** Begin **

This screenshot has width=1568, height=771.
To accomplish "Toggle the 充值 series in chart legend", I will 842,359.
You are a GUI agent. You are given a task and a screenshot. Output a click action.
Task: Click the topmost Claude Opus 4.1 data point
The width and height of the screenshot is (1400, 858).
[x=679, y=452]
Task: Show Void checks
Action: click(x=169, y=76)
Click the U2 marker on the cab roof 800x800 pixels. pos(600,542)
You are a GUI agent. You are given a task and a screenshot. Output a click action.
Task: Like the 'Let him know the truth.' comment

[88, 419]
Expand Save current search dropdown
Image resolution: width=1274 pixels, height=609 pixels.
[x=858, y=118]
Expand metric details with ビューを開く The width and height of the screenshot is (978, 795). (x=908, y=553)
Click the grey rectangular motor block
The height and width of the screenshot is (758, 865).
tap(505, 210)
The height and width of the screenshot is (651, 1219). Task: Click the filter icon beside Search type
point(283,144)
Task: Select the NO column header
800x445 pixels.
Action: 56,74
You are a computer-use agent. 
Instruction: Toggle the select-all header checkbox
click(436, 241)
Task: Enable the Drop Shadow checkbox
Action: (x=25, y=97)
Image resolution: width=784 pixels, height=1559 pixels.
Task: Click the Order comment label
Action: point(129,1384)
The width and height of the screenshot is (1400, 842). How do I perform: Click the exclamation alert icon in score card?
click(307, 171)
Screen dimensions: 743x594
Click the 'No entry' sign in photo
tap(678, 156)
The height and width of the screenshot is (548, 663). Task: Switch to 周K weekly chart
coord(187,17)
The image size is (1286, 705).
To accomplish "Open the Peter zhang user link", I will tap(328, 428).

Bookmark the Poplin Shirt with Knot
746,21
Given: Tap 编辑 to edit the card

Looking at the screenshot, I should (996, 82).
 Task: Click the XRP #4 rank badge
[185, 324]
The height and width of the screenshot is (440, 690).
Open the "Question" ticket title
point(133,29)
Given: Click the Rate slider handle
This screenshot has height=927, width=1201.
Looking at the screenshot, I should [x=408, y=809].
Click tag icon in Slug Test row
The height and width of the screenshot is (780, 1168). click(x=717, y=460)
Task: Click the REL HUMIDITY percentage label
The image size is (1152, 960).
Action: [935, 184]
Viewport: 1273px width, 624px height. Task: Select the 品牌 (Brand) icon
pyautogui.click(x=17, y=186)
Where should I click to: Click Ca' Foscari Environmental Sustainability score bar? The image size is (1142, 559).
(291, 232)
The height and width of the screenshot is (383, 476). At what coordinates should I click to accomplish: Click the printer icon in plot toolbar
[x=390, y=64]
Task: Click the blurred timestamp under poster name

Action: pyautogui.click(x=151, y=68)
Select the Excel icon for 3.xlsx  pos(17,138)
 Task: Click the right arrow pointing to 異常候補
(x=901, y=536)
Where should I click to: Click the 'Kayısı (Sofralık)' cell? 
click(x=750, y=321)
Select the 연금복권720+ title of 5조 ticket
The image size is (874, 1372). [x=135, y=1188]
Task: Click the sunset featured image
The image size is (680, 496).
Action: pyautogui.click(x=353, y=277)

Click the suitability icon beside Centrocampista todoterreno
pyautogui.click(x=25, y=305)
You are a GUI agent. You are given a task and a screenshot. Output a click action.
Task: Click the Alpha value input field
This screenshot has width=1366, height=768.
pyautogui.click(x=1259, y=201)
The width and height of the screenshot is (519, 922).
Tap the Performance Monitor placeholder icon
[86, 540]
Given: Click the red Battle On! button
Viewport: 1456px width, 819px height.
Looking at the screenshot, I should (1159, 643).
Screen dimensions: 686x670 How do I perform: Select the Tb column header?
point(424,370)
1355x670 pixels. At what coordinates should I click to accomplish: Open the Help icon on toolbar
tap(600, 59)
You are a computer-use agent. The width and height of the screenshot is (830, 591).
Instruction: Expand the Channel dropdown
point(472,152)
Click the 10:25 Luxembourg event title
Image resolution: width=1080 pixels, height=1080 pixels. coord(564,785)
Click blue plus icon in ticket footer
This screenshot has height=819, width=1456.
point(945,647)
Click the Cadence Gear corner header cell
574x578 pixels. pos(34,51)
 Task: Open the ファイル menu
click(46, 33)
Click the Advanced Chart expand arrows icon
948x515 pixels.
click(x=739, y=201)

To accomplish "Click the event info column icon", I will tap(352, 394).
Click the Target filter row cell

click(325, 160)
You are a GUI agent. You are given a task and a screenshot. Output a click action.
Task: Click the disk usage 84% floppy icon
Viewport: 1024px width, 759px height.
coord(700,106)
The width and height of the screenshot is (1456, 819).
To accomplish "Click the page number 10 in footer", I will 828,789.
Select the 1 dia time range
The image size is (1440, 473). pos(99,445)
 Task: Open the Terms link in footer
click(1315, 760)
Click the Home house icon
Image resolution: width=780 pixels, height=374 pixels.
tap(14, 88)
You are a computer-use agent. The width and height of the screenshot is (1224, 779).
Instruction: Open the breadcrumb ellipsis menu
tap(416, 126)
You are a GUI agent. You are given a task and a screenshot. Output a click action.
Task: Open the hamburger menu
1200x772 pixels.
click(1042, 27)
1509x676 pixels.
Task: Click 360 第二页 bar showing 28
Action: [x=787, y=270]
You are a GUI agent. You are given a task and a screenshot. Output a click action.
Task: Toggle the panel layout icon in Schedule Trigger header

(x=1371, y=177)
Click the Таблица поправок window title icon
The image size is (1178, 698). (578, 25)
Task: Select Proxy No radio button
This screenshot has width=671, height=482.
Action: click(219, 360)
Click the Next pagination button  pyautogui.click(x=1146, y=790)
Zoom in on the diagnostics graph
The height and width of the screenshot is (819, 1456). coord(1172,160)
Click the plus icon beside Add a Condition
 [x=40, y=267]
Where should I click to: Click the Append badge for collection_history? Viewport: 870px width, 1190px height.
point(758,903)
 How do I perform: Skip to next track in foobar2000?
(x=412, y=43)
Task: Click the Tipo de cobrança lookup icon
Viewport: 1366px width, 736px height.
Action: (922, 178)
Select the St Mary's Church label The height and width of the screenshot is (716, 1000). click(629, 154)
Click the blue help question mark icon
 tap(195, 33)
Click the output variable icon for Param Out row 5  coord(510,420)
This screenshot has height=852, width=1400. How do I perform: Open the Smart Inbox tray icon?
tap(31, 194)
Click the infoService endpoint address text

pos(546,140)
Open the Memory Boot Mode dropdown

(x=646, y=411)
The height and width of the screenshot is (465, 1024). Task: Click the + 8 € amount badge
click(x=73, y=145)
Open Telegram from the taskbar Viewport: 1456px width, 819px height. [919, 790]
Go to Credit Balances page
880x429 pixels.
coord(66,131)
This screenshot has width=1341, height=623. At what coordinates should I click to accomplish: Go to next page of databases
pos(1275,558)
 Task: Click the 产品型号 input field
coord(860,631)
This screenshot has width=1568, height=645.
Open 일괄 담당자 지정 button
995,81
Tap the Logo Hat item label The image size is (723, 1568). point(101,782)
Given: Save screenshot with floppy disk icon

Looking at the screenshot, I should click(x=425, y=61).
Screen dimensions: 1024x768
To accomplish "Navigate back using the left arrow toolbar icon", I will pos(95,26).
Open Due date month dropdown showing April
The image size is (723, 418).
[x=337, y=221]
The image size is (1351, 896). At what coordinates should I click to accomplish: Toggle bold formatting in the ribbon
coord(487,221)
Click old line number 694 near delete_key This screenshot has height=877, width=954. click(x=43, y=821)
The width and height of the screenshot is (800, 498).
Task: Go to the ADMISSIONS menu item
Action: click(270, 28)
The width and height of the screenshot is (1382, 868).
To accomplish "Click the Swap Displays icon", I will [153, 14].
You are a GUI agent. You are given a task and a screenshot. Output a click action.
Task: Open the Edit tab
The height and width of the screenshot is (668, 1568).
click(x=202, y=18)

** End **

Goal -> Pick out every row above that contains the word "computer", and copy each one in full. The match is case-sensitive.

Task response ->
You are a computer-use agent. 
You are a computer-use agent. The width and height of the screenshot is (830, 591).
You are a computer-use agent. The width and height of the screenshot is (1224, 779).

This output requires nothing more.